--- Provided information ---
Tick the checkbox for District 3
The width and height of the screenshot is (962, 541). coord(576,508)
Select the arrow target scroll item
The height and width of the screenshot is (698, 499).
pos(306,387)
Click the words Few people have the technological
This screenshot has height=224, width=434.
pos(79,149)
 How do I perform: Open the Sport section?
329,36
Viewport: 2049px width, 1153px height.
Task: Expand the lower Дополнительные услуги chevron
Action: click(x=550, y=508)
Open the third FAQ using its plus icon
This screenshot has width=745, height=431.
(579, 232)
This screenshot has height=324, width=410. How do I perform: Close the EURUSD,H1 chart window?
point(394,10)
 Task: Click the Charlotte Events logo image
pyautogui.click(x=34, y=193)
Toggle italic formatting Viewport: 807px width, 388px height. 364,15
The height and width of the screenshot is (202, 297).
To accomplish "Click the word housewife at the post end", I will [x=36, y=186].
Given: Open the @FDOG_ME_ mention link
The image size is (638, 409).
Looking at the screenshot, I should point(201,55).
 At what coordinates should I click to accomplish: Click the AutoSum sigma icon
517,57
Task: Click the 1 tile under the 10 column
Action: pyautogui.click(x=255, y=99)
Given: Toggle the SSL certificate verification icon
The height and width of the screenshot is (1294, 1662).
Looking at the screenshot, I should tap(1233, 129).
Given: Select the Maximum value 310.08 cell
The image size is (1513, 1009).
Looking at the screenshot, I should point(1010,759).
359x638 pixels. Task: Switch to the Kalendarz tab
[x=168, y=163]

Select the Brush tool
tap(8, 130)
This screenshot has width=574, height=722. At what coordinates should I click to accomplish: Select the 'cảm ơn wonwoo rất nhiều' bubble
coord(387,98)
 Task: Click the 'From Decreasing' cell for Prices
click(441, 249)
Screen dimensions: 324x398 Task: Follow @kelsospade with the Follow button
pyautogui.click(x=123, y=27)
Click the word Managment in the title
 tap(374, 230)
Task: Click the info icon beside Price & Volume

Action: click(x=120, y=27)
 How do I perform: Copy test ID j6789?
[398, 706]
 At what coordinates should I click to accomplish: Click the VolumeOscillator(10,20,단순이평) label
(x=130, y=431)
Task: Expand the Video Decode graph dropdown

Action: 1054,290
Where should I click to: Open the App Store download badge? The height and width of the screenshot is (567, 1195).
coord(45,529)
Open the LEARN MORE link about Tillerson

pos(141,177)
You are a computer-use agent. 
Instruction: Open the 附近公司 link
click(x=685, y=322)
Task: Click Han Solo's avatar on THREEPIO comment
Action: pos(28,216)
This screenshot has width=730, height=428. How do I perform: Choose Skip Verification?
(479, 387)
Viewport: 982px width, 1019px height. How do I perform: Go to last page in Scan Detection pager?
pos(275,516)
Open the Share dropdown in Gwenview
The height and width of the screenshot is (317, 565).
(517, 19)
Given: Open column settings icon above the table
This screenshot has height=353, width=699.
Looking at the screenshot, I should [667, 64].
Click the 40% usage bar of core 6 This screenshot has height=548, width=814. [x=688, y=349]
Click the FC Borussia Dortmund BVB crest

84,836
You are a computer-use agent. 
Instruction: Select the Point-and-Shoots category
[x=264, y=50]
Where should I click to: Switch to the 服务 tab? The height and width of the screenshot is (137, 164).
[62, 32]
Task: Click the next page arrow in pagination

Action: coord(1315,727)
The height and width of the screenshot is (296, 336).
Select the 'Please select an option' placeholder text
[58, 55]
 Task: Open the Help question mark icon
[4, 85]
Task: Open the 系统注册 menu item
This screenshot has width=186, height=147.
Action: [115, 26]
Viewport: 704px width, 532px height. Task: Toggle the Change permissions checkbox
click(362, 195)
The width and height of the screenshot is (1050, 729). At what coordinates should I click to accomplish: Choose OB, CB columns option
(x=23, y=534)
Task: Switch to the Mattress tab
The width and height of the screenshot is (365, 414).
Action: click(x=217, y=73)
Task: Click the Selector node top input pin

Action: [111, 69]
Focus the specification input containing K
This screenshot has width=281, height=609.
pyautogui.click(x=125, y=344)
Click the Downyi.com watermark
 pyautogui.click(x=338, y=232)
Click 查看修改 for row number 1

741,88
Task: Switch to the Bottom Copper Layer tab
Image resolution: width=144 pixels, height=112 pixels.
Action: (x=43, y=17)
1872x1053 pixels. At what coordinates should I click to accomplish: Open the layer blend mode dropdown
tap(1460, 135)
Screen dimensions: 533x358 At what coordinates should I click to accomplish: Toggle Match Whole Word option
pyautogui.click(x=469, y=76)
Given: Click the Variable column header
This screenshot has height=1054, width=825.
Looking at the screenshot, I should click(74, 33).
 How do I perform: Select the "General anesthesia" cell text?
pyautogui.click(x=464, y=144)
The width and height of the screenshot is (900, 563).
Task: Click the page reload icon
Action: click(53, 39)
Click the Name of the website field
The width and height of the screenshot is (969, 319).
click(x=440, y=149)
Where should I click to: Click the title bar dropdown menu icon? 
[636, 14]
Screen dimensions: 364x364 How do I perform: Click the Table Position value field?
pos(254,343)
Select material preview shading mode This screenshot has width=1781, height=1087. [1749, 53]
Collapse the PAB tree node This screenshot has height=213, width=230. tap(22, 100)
---
• What you are asked to do
Put these lines into a JSON list of strings, one string per line, and leave out any blank lines. Do this for all of the material.

• Solution
[
  "Tick the checkbox for District 3",
  "The width and height of the screenshot is (962, 541). coord(576,508)",
  "Select the arrow target scroll item",
  "The height and width of the screenshot is (698, 499).",
  "pos(306,387)",
  "Click the words Few people have the technological",
  "This screenshot has height=224, width=434.",
  "pos(79,149)",
  " How do I perform: Open the Sport section?",
  "329,36",
  "Viewport: 2049px width, 1153px height.",
  "Task: Expand the lower Дополнительные услуги chevron",
  "Action: click(x=550, y=508)",
  "Open the third FAQ using its plus icon",
  "This screenshot has width=745, height=431.",
  "(579, 232)",
  "This screenshot has height=324, width=410. How do I perform: Close the EURUSD,H1 chart window?",
  "point(394,10)",
  " Task: Click the Charlotte Events logo image",
  "pyautogui.click(x=34, y=193)",
  "Toggle italic formatting Viewport: 807px width, 388px height. 364,15",
  "The height and width of the screenshot is (202, 297).",
  "To accomplish \"Click the word housewife at the post end\", I will [x=36, y=186].",
  "Given: Open the @FDOG_ME_ mention link",
  "The image size is (638, 409).",
  "Looking at the screenshot, I should point(201,55).",
  " At what coordinates should I click to accomplish: Click the AutoSum sigma icon",
  "517,57",
  "Task: Click the 1 tile under the 10 column",
  "Action: pyautogui.click(x=255, y=99)",
  "Given: Toggle the SSL certificate verification icon",
  "The height and width of the screenshot is (1294, 1662).",
  "Looking at the screenshot, I should tap(1233, 129).",
  "Given: Select the Maximum value 310.08 cell",
  "The image size is (1513, 1009).",
  "Looking at the screenshot, I should point(1010,759).",
  "359x638 pixels. Task: Switch to the Kalendarz tab",
  "[x=168, y=163]",
  "Select the Brush tool",
  "tap(8, 130)",
  "This screenshot has width=574, height=722. At what coordinates should I click to accomplish: Select the 'cảm ơn wonwoo rất nhiều' bubble",
  "coord(387,98)",
  " Task: Click the 'From Decreasing' cell for Prices",
  "click(441, 249)",
  "Screen dimensions: 324x398 Task: Follow @kelsospade with the Follow button",
  "pyautogui.click(x=123, y=27)",
  "Click the word Managment in the title",
  " tap(374, 230)",
  "Task: Click the info icon beside Price & Volume",
  "Action: click(x=120, y=27)",
  " How do I perform: Copy test ID j6789?",
  "[398, 706]",
  " At what coordinates should I click to accomplish: Click the VolumeOscillator(10,20,단순이평) label",
  "(x=130, y=431)",
  "Task: Expand the Video Decode graph dropdown",
  "Action: 1054,290",
  "Where should I click to: Open the App Store download badge? The height and width of the screenshot is (567, 1195).",
  "coord(45,529)",
  "Open the LEARN MORE link about Tillerson",
  "pos(141,177)",
  "You are a computer-use agent. ",
  "Instruction: Open the 附近公司 link",
  "click(x=685, y=322)",
  "Task: Click Han Solo's avatar on THREEPIO comment",
  "Action: pos(28,216)",
  "This screenshot has width=730, height=428. How do I perform: Choose Skip Verification?",
  "(479, 387)",
  "Viewport: 982px width, 1019px height. How do I perform: Go to last page in Scan Detection pager?",
  "pos(275,516)",
  "Open the Share dropdown in Gwenview",
  "The height and width of the screenshot is (317, 565).",
  "(517, 19)",
  "Given: Open column settings icon above the table",
  "This screenshot has height=353, width=699.",
  "Looking at the screenshot, I should [667, 64].",
  "Click the 40% usage bar of core 6 This screenshot has height=548, width=814. [x=688, y=349]",
  "Click the FC Borussia Dortmund BVB crest",
  "84,836",
  "You are a computer-use agent. ",
  "Instruction: Select the Point-and-Shoots category",
  "[x=264, y=50]",
  "Where should I click to: Switch to the 服务 tab? The height and width of the screenshot is (137, 164).",
  "[62, 32]",
  "Task: Click the next page arrow in pagination",
  "Action: coord(1315,727)",
  "The height and width of the screenshot is (296, 336).",
  "Select the 'Please select an option' placeholder text",
  "[58, 55]",
  " Task: Open the Help question mark icon",
  "[4, 85]",
  "Task: Open the 系统注册 menu item",
  "This screenshot has width=186, height=147.",
  "Action: [115, 26]",
  "Viewport: 704px width, 532px height. Task: Toggle the Change permissions checkbox",
  "click(362, 195)",
  "The width and height of the screenshot is (1050, 729). At what coordinates should I click to accomplish: Choose OB, CB columns option",
  "(x=23, y=534)",
  "Task: Switch to the Mattress tab",
  "The width and height of the screenshot is (365, 414).",
  "Action: click(x=217, y=73)",
  "Task: Click the Selector node top input pin",
  "Action: [111, 69]",
  "Focus the specification input containing K",
  "This screenshot has width=281, height=609.",
  "pyautogui.click(x=125, y=344)",
  "Click the Downyi.com watermark",
  " pyautogui.click(x=338, y=232)",
  "Click 查看修改 for row number 1",
  "741,88",
  "Task: Switch to the Bottom Copper Layer tab",
  "Image resolution: width=144 pixels, height=112 pixels.",
  "Action: (x=43, y=17)",
  "1872x1053 pixels. At what coordinates should I click to accomplish: Open the layer blend mode dropdown",
  "tap(1460, 135)",
  "Screen dimensions: 533x358 At what coordinates should I click to accomplish: Toggle Match Whole Word option",
  "pyautogui.click(x=469, y=76)",
  "Given: Click the Variable column header",
  "This screenshot has height=1054, width=825.",
  "Looking at the screenshot, I should click(74, 33).",
  " How do I perform: Select the \"General anesthesia\" cell text?",
  "pyautogui.click(x=464, y=144)",
  "The width and height of the screenshot is (900, 563).",
  "Task: Click the page reload icon",
  "Action: click(53, 39)",
  "Click the Name of the website field",
  "The width and height of the screenshot is (969, 319).",
  "click(x=440, y=149)",
  "Where should I click to: Click the title bar dropdown menu icon? ",
  "[636, 14]",
  "Screen dimensions: 364x364 How do I perform: Click the Table Position value field?",
  "pos(254,343)",
  "Select material preview shading mode This screenshot has width=1781, height=1087. [1749, 53]",
  "Collapse the PAB tree node This screenshot has height=213, width=230. tap(22, 100)"
]